● Exercise:
Reproduce each record exactly.

Data excerpts START

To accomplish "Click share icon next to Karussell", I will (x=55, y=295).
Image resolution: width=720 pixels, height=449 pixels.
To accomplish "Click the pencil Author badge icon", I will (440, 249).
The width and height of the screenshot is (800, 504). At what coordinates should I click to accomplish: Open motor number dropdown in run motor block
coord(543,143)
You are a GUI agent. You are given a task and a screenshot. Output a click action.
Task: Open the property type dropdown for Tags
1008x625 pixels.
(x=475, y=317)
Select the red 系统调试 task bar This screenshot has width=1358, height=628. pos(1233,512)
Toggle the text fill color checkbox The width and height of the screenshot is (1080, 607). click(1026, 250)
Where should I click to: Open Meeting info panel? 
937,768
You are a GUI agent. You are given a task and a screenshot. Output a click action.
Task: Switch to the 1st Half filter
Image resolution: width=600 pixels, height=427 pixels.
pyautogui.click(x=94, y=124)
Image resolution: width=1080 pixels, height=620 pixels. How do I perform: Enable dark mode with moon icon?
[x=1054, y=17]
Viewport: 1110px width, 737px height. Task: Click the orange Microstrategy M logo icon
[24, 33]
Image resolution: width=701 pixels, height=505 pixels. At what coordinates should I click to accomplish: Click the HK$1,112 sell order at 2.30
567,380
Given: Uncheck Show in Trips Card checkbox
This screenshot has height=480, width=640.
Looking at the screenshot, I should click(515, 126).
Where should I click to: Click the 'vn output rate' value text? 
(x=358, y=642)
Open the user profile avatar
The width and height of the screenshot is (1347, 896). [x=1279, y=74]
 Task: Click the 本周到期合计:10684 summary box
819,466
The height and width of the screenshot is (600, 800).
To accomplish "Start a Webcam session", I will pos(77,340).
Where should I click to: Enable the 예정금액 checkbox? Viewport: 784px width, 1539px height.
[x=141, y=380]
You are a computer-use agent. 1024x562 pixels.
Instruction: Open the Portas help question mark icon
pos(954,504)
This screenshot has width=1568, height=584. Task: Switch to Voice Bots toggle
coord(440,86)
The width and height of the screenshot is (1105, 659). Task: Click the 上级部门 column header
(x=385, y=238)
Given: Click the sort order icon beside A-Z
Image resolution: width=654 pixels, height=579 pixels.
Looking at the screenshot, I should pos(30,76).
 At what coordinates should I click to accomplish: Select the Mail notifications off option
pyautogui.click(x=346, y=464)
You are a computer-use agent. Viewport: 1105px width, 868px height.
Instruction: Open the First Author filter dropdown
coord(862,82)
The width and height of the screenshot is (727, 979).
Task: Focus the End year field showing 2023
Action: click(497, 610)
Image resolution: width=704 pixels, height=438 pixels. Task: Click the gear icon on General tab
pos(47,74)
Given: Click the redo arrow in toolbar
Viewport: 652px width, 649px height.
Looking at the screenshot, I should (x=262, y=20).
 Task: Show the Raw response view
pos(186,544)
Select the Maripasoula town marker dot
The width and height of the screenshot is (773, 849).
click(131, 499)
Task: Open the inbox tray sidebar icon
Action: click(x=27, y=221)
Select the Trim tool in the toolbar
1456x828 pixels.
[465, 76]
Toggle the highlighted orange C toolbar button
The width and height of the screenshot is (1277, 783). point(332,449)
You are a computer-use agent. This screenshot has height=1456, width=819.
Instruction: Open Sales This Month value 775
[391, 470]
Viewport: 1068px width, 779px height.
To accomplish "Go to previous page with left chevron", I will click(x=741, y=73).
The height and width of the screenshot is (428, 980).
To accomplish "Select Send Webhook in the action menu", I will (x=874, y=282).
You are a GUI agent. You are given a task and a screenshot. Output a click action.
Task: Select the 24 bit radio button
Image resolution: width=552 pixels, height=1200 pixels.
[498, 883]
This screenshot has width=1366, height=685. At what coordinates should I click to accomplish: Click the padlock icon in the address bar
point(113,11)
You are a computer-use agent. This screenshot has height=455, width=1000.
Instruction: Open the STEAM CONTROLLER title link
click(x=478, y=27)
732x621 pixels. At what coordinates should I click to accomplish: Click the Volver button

Data excerpts END

● Output for this task:
To accomplish "Click share icon next to Karussell", I will (x=55, y=295).
Image resolution: width=720 pixels, height=449 pixels.
To accomplish "Click the pencil Author badge icon", I will (440, 249).
The width and height of the screenshot is (800, 504). At what coordinates should I click to accomplish: Open motor number dropdown in run motor block
coord(543,143)
You are a GUI agent. You are given a task and a screenshot. Output a click action.
Task: Open the property type dropdown for Tags
1008x625 pixels.
(x=475, y=317)
Select the red 系统调试 task bar This screenshot has width=1358, height=628. pos(1233,512)
Toggle the text fill color checkbox The width and height of the screenshot is (1080, 607). click(1026, 250)
Where should I click to: Open Meeting info panel? 
937,768
You are a GUI agent. You are given a task and a screenshot. Output a click action.
Task: Switch to the 1st Half filter
Image resolution: width=600 pixels, height=427 pixels.
pyautogui.click(x=94, y=124)
Image resolution: width=1080 pixels, height=620 pixels. How do I perform: Enable dark mode with moon icon?
[x=1054, y=17]
Viewport: 1110px width, 737px height. Task: Click the orange Microstrategy M logo icon
[24, 33]
Image resolution: width=701 pixels, height=505 pixels. At what coordinates should I click to accomplish: Click the HK$1,112 sell order at 2.30
567,380
Given: Uncheck Show in Trips Card checkbox
This screenshot has height=480, width=640.
Looking at the screenshot, I should click(515, 126).
Where should I click to: Click the 'vn output rate' value text? 
(x=358, y=642)
Open the user profile avatar
The width and height of the screenshot is (1347, 896). [x=1279, y=74]
 Task: Click the 本周到期合计:10684 summary box
819,466
The height and width of the screenshot is (600, 800).
To accomplish "Start a Webcam session", I will pos(77,340).
Where should I click to: Enable the 예정금액 checkbox? Viewport: 784px width, 1539px height.
[x=141, y=380]
You are a computer-use agent. 1024x562 pixels.
Instruction: Open the Portas help question mark icon
pos(954,504)
This screenshot has width=1568, height=584. Task: Switch to Voice Bots toggle
coord(440,86)
The width and height of the screenshot is (1105, 659). Task: Click the 上级部门 column header
(x=385, y=238)
Given: Click the sort order icon beside A-Z
Image resolution: width=654 pixels, height=579 pixels.
Looking at the screenshot, I should pos(30,76).
 At what coordinates should I click to accomplish: Select the Mail notifications off option
pyautogui.click(x=346, y=464)
You are a computer-use agent. Viewport: 1105px width, 868px height.
Instruction: Open the First Author filter dropdown
coord(862,82)
The width and height of the screenshot is (727, 979).
Task: Focus the End year field showing 2023
Action: click(497, 610)
Image resolution: width=704 pixels, height=438 pixels. Task: Click the gear icon on General tab
pos(47,74)
Given: Click the redo arrow in toolbar
Viewport: 652px width, 649px height.
Looking at the screenshot, I should (x=262, y=20).
 Task: Show the Raw response view
pos(186,544)
Select the Maripasoula town marker dot
The width and height of the screenshot is (773, 849).
click(131, 499)
Task: Open the inbox tray sidebar icon
Action: click(x=27, y=221)
Select the Trim tool in the toolbar
1456x828 pixels.
[465, 76]
Toggle the highlighted orange C toolbar button
The width and height of the screenshot is (1277, 783). point(332,449)
You are a computer-use agent. This screenshot has height=1456, width=819.
Instruction: Open Sales This Month value 775
[391, 470]
Viewport: 1068px width, 779px height.
To accomplish "Go to previous page with left chevron", I will click(x=741, y=73).
The height and width of the screenshot is (428, 980).
To accomplish "Select Send Webhook in the action menu", I will (x=874, y=282).
You are a GUI agent. You are given a task and a screenshot. Output a click action.
Task: Select the 24 bit radio button
Image resolution: width=552 pixels, height=1200 pixels.
[498, 883]
This screenshot has width=1366, height=685. At what coordinates should I click to accomplish: Click the padlock icon in the address bar
point(113,11)
You are a computer-use agent. This screenshot has height=455, width=1000.
Instruction: Open the STEAM CONTROLLER title link
click(x=478, y=27)
732x621 pixels. At what coordinates should I click to accomplish: Click the Volver button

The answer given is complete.